A combination of two drugs taken over a period of more than two years led to a fall in death rates of nearly 40 per cent. It is the first Aids drug trial to show a significant, long-term benefit in extending a patient's life expectancy.
Medical researchers con-ducting the effort, which involved 3,000 patients in eight European countries, claimed yesterday that the results were the most important to emerge in nearly a decade of research into Aids treatment.
Britain's Medical Research Council, which took a lead in the investigation, will announce the results today at a scientific meeting in Copenhagen. It has already recommended that Aids patients should begin taking a combination of at least two anti-HIV drugs.
The drugs in question are compounds known to interfere with the ability of HIV to replicate.
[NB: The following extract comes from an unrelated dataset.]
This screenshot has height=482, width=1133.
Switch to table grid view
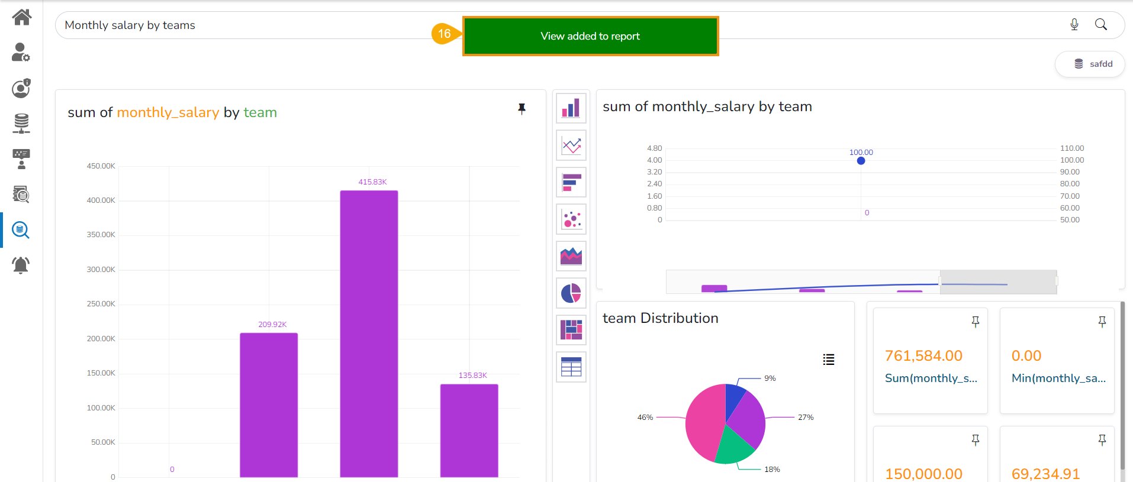pyautogui.click(x=571, y=367)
One of them, AZT, made by the British company Wellcome, has been used since 1986 but was partially discredited as a single-drug therapy after it was shown in 1993 not to prevent healthy HIV-positive people from developing Aids.
However, the so-called Delta trial used AZT together with one of two other antiviral drugs - ddI and ddC, made respectively by Bristol Myers Squibb of the United States and Roche of Switzerland. "The reduction in death rate over the course of the trial was 38 per cent for patients who took two drugs compared with those who took AZT alone," the MRC said.
Brian Gazzard, clinical director of the Aids unit at the Chelsea and Westminster Hospital in London and Britain's main investigator on the Delta trial, said: "It's the first trial to show an improvement in long- term survival of Aids patients."
Although the trial does not resolve the issue of when is the best time to begin treatment - whether with healthy HIV-positive people or those showing signs of Aids - Dr Gazzard said the advantages of taking two drugs were clear: "If you're thinking of starting treatment, you should start with combination therapy, not AZT alone."
Dr Gazzard said it would cost between pounds 3,000 and pounds 5,000 a year to treat an Aids patient with two antiviral drugs.
The best improvements in survival occurred in patients who had not previously taken AZT by itself. The Medical Research Council said it was "too early to say whether or not those who have already taken AZT may benefit from combination therapy".
Nevertheless, patients on the trial taking AZT alone have now been offered the chance of having it in combination with ddI or ddC because scientists considered it unethical to continue single-drug treatment in the light of the Delta results.
Tim Peto, a consultant in infectious diseases at the John Radcliffe Hospital in Oxford, said yesterday that the research was the most significant in anti-Aids drugs since 1986, when it was found that AZT gave a short-term benefit for Aids patients. "We're not trying to say `this is it', we're saying it's a significant clinical advance," he said.
Nick Partridge, chief executive of the Terrence Higgins Trust, an Aids charity, said the Delta results were "good news" after two years of disappointments and setbacks. "Although we are a long way from a cure, these results renew hope, improve current treatment and encourage researchers looking at other combinations of drugs."
Mr Partridge stressed that the trial did not provide all the answers. "While these drug combinations can slow progression to Aids they do not prevent it, and the increase in life expectancy is still quite small. Delta does not clarify when to start treatment, how long to take the drugs, or which combination is most effective," he said.